TASK DIRECTIONS: Give back the data in full. Leave nothing out.

::::

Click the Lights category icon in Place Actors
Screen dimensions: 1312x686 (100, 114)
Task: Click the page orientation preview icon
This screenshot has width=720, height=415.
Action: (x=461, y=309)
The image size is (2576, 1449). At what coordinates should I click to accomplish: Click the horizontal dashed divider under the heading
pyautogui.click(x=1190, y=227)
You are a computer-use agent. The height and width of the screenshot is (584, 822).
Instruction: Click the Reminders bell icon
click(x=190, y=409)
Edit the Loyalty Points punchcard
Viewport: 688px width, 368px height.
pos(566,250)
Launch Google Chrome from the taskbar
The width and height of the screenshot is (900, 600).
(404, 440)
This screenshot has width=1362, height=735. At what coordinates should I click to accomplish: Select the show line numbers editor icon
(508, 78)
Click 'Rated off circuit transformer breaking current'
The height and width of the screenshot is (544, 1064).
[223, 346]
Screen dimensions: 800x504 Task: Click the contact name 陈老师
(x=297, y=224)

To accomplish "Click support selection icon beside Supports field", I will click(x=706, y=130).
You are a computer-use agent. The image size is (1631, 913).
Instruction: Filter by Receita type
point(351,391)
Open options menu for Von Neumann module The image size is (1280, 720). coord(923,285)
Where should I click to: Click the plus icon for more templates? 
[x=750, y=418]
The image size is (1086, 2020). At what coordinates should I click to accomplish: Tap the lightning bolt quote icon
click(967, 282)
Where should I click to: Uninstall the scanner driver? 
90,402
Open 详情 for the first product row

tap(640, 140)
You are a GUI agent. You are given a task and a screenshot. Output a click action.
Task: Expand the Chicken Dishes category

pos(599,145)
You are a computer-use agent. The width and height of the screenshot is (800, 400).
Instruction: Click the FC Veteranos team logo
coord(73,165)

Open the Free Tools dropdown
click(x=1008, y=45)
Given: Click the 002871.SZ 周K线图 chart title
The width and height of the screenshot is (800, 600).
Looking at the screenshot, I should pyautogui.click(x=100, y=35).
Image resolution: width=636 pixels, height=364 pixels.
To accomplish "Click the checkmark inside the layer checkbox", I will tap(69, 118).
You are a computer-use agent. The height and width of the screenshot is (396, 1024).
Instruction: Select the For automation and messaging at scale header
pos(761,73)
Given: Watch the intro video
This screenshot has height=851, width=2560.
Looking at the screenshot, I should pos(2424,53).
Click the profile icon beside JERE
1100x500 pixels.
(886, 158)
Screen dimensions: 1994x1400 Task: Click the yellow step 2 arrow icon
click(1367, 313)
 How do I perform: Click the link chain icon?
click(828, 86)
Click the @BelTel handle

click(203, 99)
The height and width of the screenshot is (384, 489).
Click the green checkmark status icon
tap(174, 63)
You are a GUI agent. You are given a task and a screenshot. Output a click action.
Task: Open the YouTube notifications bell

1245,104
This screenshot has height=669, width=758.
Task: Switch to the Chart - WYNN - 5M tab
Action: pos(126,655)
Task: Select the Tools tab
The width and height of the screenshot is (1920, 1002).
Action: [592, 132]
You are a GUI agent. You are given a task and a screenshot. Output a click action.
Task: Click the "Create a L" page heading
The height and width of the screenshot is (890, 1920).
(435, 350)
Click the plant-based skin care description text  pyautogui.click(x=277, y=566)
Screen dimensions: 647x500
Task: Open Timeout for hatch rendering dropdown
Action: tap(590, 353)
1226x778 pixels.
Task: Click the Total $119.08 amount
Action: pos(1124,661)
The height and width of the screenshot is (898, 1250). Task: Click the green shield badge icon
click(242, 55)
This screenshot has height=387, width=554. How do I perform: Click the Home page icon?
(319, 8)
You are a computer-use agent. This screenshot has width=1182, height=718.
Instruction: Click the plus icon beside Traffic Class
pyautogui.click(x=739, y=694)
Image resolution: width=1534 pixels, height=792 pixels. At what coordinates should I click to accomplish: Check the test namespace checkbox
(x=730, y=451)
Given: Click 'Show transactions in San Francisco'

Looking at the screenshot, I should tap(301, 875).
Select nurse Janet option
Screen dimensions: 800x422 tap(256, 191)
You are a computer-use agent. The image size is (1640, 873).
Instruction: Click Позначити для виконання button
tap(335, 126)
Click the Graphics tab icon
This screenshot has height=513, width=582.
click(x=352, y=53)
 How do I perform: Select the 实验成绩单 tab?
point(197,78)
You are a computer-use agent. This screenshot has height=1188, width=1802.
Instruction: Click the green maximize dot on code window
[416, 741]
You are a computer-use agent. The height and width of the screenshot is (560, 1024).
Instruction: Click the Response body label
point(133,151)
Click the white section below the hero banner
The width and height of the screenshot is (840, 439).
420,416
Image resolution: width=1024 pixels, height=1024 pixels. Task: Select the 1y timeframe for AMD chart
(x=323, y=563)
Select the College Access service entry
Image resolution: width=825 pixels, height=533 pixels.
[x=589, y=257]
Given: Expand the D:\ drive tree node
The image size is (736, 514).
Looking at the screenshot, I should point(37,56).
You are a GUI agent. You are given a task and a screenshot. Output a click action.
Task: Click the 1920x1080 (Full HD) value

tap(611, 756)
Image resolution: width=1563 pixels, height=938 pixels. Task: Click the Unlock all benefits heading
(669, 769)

::::

COMPLETED EXERCISE:
Click the Lights category icon in Place Actors
Screen dimensions: 1312x686 (100, 114)
Task: Click the page orientation preview icon
This screenshot has width=720, height=415.
Action: (x=461, y=309)
The image size is (2576, 1449). At what coordinates should I click to accomplish: Click the horizontal dashed divider under the heading
pyautogui.click(x=1190, y=227)
You are a computer-use agent. The height and width of the screenshot is (584, 822).
Instruction: Click the Reminders bell icon
click(x=190, y=409)
Edit the Loyalty Points punchcard
Viewport: 688px width, 368px height.
pos(566,250)
Launch Google Chrome from the taskbar
The width and height of the screenshot is (900, 600).
(404, 440)
This screenshot has width=1362, height=735. At what coordinates should I click to accomplish: Select the show line numbers editor icon
(508, 78)
Click 'Rated off circuit transformer breaking current'
The height and width of the screenshot is (544, 1064).
[223, 346]
Screen dimensions: 800x504 Task: Click the contact name 陈老师
(x=297, y=224)

To accomplish "Click support selection icon beside Supports field", I will click(x=706, y=130).
You are a computer-use agent. The image size is (1631, 913).
Instruction: Filter by Receita type
point(351,391)
Open options menu for Von Neumann module The image size is (1280, 720). coord(923,285)
Where should I click to: Click the plus icon for more templates? 
[x=750, y=418]
The image size is (1086, 2020). At what coordinates should I click to accomplish: Tap the lightning bolt quote icon
click(967, 282)
Where should I click to: Uninstall the scanner driver? 
90,402
Open 详情 for the first product row

tap(640, 140)
You are a GUI agent. You are given a task and a screenshot. Output a click action.
Task: Expand the Chicken Dishes category

pos(599,145)
You are a computer-use agent. The width and height of the screenshot is (800, 400).
Instruction: Click the FC Veteranos team logo
coord(73,165)

Open the Free Tools dropdown
click(x=1008, y=45)
Given: Click the 002871.SZ 周K线图 chart title
The width and height of the screenshot is (800, 600).
Looking at the screenshot, I should pyautogui.click(x=100, y=35).
Image resolution: width=636 pixels, height=364 pixels.
To accomplish "Click the checkmark inside the layer checkbox", I will tap(69, 118).
You are a computer-use agent. The height and width of the screenshot is (396, 1024).
Instruction: Select the For automation and messaging at scale header
pos(761,73)
Given: Watch the intro video
This screenshot has height=851, width=2560.
Looking at the screenshot, I should pos(2424,53).
Click the profile icon beside JERE
1100x500 pixels.
(886, 158)
Screen dimensions: 1994x1400 Task: Click the yellow step 2 arrow icon
click(1367, 313)
 How do I perform: Click the link chain icon?
click(828, 86)
Click the @BelTel handle

click(203, 99)
The height and width of the screenshot is (384, 489).
Click the green checkmark status icon
tap(174, 63)
You are a GUI agent. You are given a task and a screenshot. Output a click action.
Task: Open the YouTube notifications bell

1245,104
This screenshot has height=669, width=758.
Task: Switch to the Chart - WYNN - 5M tab
Action: pos(126,655)
Task: Select the Tools tab
The width and height of the screenshot is (1920, 1002).
Action: [592, 132]
You are a GUI agent. You are given a task and a screenshot. Output a click action.
Task: Click the "Create a L" page heading
The height and width of the screenshot is (890, 1920).
(435, 350)
Click the plant-based skin care description text  pyautogui.click(x=277, y=566)
Screen dimensions: 647x500
Task: Open Timeout for hatch rendering dropdown
Action: tap(590, 353)
1226x778 pixels.
Task: Click the Total $119.08 amount
Action: pos(1124,661)
The height and width of the screenshot is (898, 1250). Task: Click the green shield badge icon
click(242, 55)
This screenshot has height=387, width=554. How do I perform: Click the Home page icon?
(319, 8)
You are a computer-use agent. This screenshot has width=1182, height=718.
Instruction: Click the plus icon beside Traffic Class
pyautogui.click(x=739, y=694)
Image resolution: width=1534 pixels, height=792 pixels. At what coordinates should I click to accomplish: Check the test namespace checkbox
(x=730, y=451)
Given: Click 'Show transactions in San Francisco'

Looking at the screenshot, I should tap(301, 875).
Select nurse Janet option
Screen dimensions: 800x422 tap(256, 191)
You are a computer-use agent. The image size is (1640, 873).
Instruction: Click Позначити для виконання button
tap(335, 126)
Click the Graphics tab icon
This screenshot has height=513, width=582.
click(x=352, y=53)
 How do I perform: Select the 实验成绩单 tab?
point(197,78)
You are a computer-use agent. This screenshot has height=1188, width=1802.
Instruction: Click the green maximize dot on code window
[416, 741]
You are a computer-use agent. The height and width of the screenshot is (560, 1024).
Instruction: Click the Response body label
point(133,151)
Click the white section below the hero banner
The width and height of the screenshot is (840, 439).
420,416
Image resolution: width=1024 pixels, height=1024 pixels. Task: Select the 1y timeframe for AMD chart
(x=323, y=563)
Select the College Access service entry
Image resolution: width=825 pixels, height=533 pixels.
[x=589, y=257]
Given: Expand the D:\ drive tree node
The image size is (736, 514).
Looking at the screenshot, I should point(37,56).
You are a GUI agent. You are given a task and a screenshot. Output a click action.
Task: Click the 1920x1080 (Full HD) value

tap(611, 756)
Image resolution: width=1563 pixels, height=938 pixels. Task: Click the Unlock all benefits heading
(669, 769)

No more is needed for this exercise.